Témoignage de M. Pak
[17] M. Pak a travaillé un peu avec son père à la maison. En 2003, il a travaillé comme agent de sécurité durant un an et demi. Il a eu quelques autres emplois où il a démissionné, car les tâches étaient trop exigeantes.
[18] À partir de 2004, M. Pak a été proche aidant de sa mère qui souffrait d’un cancer. Voir sa mère dépérir s’est avéré difficile. Il a commencé à consommer de la boisson et de la cocaïne.
[19] Sa consommation de drogues s’est intensifiée au décès de sa mère en 2014. Il a commencé alors à avoir de mauvaises fréquentations. À l’époque où il a commis les crimes, il consommait beaucoup de cocaïne et de bière. Il avait besoin d’argent. Il a vendu des profils d’enseignants pour se procurer de l’argent. Il vendait des profils au prix de 10 $ par profil, pour un revenu mensuel d’environ 600 $. Il a cessé d’en vendre lorsqu’il a été arrêté.

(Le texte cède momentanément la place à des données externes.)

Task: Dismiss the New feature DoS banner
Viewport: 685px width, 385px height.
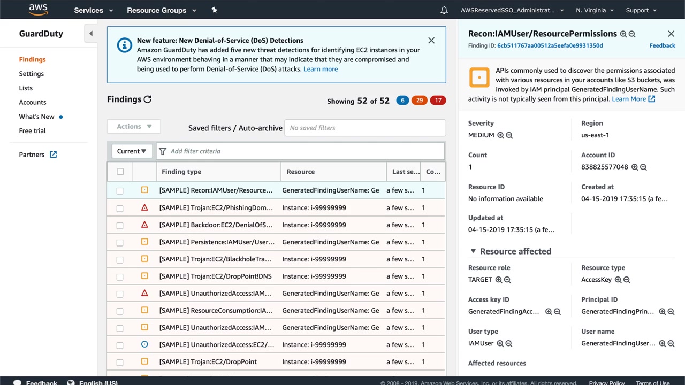Action: [x=431, y=41]
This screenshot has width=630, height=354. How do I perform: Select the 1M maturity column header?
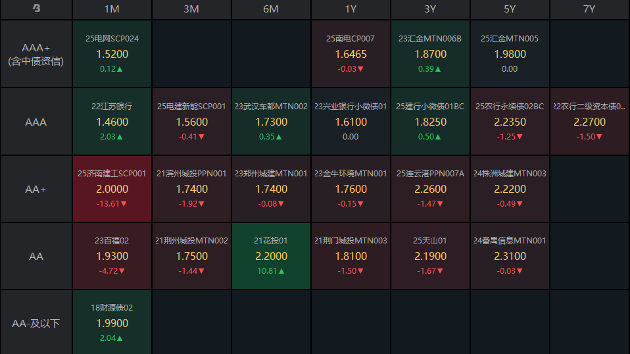point(112,9)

[20] M. Pak mentionne qu’il veut changer. Il sait qu’il aura besoin d’aide. Il pense aller en cure de désintoxication puisqu’il serait préférable qu’il soit encadré. À ce jour, il n’a jamais entrepris de démarche en ce sens. Il continue à consommer le soir car cela le rend plus joyeux, plus heureux et l’aide à dormir. Il consomme environ ¼ gramme de cocaïne aux deux jours.
[21] Son arrestation a été médiatisée au point où il était interpelé à l’école qu’il fréquentait.
[22] Son arrestation a provoqué une prise de conscience. Il considère le processus judiciaire lourd. Il reconnaît sa culpabilité. Il connaît maintenant les effets de ses actes sur les victimes. Il exprime des remords. Il regrette les torts causés. En contre-interrogatoire, il mentionne qu’il a réalisé que ses actes pouvaient affecter la cote de crédit des gens un an avant de se faire arrêter. Dans sa lettre d’excuses, il mentionne qu’il regrette de ne pas avoir distingué plus tôt le bien du mal.
[23] Depuis son arrestation, il n’a plus de mauvaises fréquentations. Il partage sa vie avec sa conjointe depuis un an et demi. Il s’occupe à la maison. Il côtoie sa famille: son frère, sa sœur et leurs enfants. Il veut compléter les trois mois de scolarité qu’il lui reste. Au moyen d’un héritage, il souhaite ouvrir un restaurant.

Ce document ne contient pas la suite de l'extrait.